#### [WHAT YOU WILL DO]
Among the records, find the lines that hold the string "size" and return them.

#### [RECORDS PROVIDED]
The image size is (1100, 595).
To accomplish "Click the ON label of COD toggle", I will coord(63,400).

--

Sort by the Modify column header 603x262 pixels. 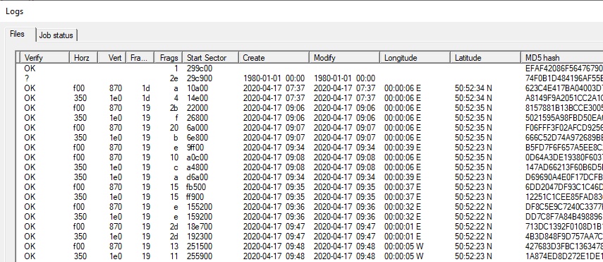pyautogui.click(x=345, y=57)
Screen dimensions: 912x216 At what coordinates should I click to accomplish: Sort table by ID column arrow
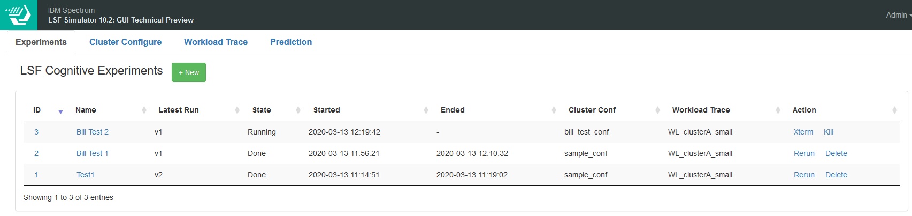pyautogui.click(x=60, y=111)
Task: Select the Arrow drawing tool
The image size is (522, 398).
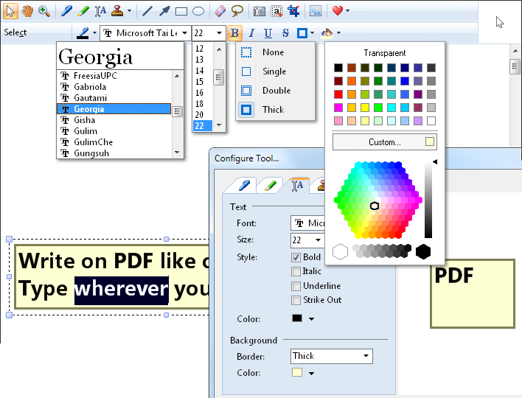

#### [WRITTEN SOLUTION]
The image size is (1100, 595).
The image size is (522, 398).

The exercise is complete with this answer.